## WORK ORDER
Please reproduce each of the entries below exactly as they appear.

## Saved entries
════════

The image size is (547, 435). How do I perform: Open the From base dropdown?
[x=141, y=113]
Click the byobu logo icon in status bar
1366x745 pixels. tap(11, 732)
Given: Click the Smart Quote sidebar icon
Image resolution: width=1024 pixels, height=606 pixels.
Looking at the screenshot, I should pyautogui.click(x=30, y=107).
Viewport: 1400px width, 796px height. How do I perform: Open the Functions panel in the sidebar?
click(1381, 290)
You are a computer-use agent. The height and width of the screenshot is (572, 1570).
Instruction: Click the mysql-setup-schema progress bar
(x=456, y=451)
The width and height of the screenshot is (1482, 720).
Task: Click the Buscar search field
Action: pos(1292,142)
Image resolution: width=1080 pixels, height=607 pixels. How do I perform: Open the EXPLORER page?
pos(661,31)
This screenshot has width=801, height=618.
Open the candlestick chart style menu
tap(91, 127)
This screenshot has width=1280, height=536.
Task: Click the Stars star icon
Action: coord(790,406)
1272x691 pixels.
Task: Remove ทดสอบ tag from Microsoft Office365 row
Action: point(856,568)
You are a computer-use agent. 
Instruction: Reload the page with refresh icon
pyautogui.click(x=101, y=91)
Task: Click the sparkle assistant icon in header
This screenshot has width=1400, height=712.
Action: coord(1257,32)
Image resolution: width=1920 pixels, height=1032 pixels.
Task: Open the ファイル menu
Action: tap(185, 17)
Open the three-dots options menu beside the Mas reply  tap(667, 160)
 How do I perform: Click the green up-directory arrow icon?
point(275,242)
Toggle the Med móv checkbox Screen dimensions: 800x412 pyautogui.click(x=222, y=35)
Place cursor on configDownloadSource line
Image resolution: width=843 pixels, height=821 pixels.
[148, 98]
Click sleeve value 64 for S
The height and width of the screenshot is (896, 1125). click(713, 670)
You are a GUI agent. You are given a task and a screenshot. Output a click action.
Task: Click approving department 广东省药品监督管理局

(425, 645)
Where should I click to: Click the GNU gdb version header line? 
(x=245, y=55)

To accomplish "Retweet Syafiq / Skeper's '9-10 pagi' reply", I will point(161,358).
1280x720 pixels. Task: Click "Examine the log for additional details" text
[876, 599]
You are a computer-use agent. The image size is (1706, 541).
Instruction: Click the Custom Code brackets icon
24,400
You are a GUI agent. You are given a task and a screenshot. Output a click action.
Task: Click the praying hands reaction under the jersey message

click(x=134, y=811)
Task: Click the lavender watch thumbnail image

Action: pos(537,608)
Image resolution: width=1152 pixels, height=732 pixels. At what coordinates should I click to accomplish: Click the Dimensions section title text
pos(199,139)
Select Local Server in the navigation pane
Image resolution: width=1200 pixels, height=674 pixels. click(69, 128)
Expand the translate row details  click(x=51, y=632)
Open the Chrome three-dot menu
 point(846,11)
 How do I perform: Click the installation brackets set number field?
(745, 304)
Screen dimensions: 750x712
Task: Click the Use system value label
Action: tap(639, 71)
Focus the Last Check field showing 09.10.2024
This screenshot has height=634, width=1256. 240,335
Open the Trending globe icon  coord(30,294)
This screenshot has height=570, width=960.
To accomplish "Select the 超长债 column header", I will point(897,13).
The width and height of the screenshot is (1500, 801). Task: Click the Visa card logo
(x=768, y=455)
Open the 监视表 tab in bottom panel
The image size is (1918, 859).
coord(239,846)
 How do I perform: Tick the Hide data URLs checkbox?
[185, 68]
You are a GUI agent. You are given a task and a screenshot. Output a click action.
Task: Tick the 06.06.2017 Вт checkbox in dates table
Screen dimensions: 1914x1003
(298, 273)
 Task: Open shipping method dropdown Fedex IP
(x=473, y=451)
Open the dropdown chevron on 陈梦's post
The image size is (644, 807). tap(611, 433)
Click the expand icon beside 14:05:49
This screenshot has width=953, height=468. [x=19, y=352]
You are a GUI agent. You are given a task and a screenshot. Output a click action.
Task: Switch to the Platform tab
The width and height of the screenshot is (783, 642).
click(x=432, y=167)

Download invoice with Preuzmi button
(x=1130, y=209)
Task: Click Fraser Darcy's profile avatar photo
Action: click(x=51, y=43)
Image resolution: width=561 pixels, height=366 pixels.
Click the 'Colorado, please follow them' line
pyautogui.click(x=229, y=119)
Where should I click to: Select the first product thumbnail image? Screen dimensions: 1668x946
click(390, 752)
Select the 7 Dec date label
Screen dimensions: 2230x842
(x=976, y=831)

════════

## WRITTEN ANSWER
The image size is (547, 435). How do I perform: Open the From base dropdown?
[x=141, y=113]
Click the byobu logo icon in status bar
1366x745 pixels. tap(11, 732)
Given: Click the Smart Quote sidebar icon
Image resolution: width=1024 pixels, height=606 pixels.
Looking at the screenshot, I should pyautogui.click(x=30, y=107).
Viewport: 1400px width, 796px height. How do I perform: Open the Functions panel in the sidebar?
click(1381, 290)
You are a computer-use agent. The height and width of the screenshot is (572, 1570).
Instruction: Click the mysql-setup-schema progress bar
(x=456, y=451)
The width and height of the screenshot is (1482, 720).
Task: Click the Buscar search field
Action: pos(1292,142)
Image resolution: width=1080 pixels, height=607 pixels. How do I perform: Open the EXPLORER page?
pos(661,31)
This screenshot has width=801, height=618.
Open the candlestick chart style menu
tap(91, 127)
This screenshot has width=1280, height=536.
Task: Click the Stars star icon
Action: coord(790,406)
1272x691 pixels.
Task: Remove ทดสอบ tag from Microsoft Office365 row
Action: point(856,568)
You are a computer-use agent. 
Instruction: Reload the page with refresh icon
pyautogui.click(x=101, y=91)
Task: Click the sparkle assistant icon in header
This screenshot has width=1400, height=712.
Action: coord(1257,32)
Image resolution: width=1920 pixels, height=1032 pixels.
Task: Open the ファイル menu
Action: tap(185, 17)
Open the three-dots options menu beside the Mas reply  tap(667, 160)
 How do I perform: Click the green up-directory arrow icon?
point(275,242)
Toggle the Med móv checkbox Screen dimensions: 800x412 pyautogui.click(x=222, y=35)
Place cursor on configDownloadSource line
Image resolution: width=843 pixels, height=821 pixels.
[148, 98]
Click sleeve value 64 for S
The height and width of the screenshot is (896, 1125). click(713, 670)
You are a GUI agent. You are given a task and a screenshot. Output a click action.
Task: Click approving department 广东省药品监督管理局

(425, 645)
Where should I click to: Click the GNU gdb version header line? 
(x=245, y=55)

To accomplish "Retweet Syafiq / Skeper's '9-10 pagi' reply", I will point(161,358).
1280x720 pixels. Task: Click "Examine the log for additional details" text
[876, 599]
You are a computer-use agent. The image size is (1706, 541).
Instruction: Click the Custom Code brackets icon
24,400
You are a GUI agent. You are given a task and a screenshot. Output a click action.
Task: Click the praying hands reaction under the jersey message

click(x=134, y=811)
Task: Click the lavender watch thumbnail image

Action: pos(537,608)
Image resolution: width=1152 pixels, height=732 pixels. At what coordinates should I click to accomplish: Click the Dimensions section title text
pos(199,139)
Select Local Server in the navigation pane
Image resolution: width=1200 pixels, height=674 pixels. click(69, 128)
Expand the translate row details  click(x=51, y=632)
Open the Chrome three-dot menu
 point(846,11)
 How do I perform: Click the installation brackets set number field?
(745, 304)
Screen dimensions: 750x712
Task: Click the Use system value label
Action: tap(639, 71)
Focus the Last Check field showing 09.10.2024
This screenshot has height=634, width=1256. 240,335
Open the Trending globe icon  coord(30,294)
This screenshot has height=570, width=960.
To accomplish "Select the 超长债 column header", I will point(897,13).
The width and height of the screenshot is (1500, 801). Task: Click the Visa card logo
(x=768, y=455)
Open the 监视表 tab in bottom panel
The image size is (1918, 859).
coord(239,846)
 How do I perform: Tick the Hide data URLs checkbox?
[185, 68]
You are a GUI agent. You are given a task and a screenshot. Output a click action.
Task: Tick the 06.06.2017 Вт checkbox in dates table
Screen dimensions: 1914x1003
(298, 273)
 Task: Open shipping method dropdown Fedex IP
(x=473, y=451)
Open the dropdown chevron on 陈梦's post
The image size is (644, 807). tap(611, 433)
Click the expand icon beside 14:05:49
This screenshot has width=953, height=468. [x=19, y=352]
You are a GUI agent. You are given a task and a screenshot. Output a click action.
Task: Switch to the Platform tab
The width and height of the screenshot is (783, 642).
click(x=432, y=167)

Download invoice with Preuzmi button
(x=1130, y=209)
Task: Click Fraser Darcy's profile avatar photo
Action: click(x=51, y=43)
Image resolution: width=561 pixels, height=366 pixels.
Click the 'Colorado, please follow them' line
pyautogui.click(x=229, y=119)
Where should I click to: Select the first product thumbnail image? Screen dimensions: 1668x946
click(390, 752)
Select the 7 Dec date label
Screen dimensions: 2230x842
(x=976, y=831)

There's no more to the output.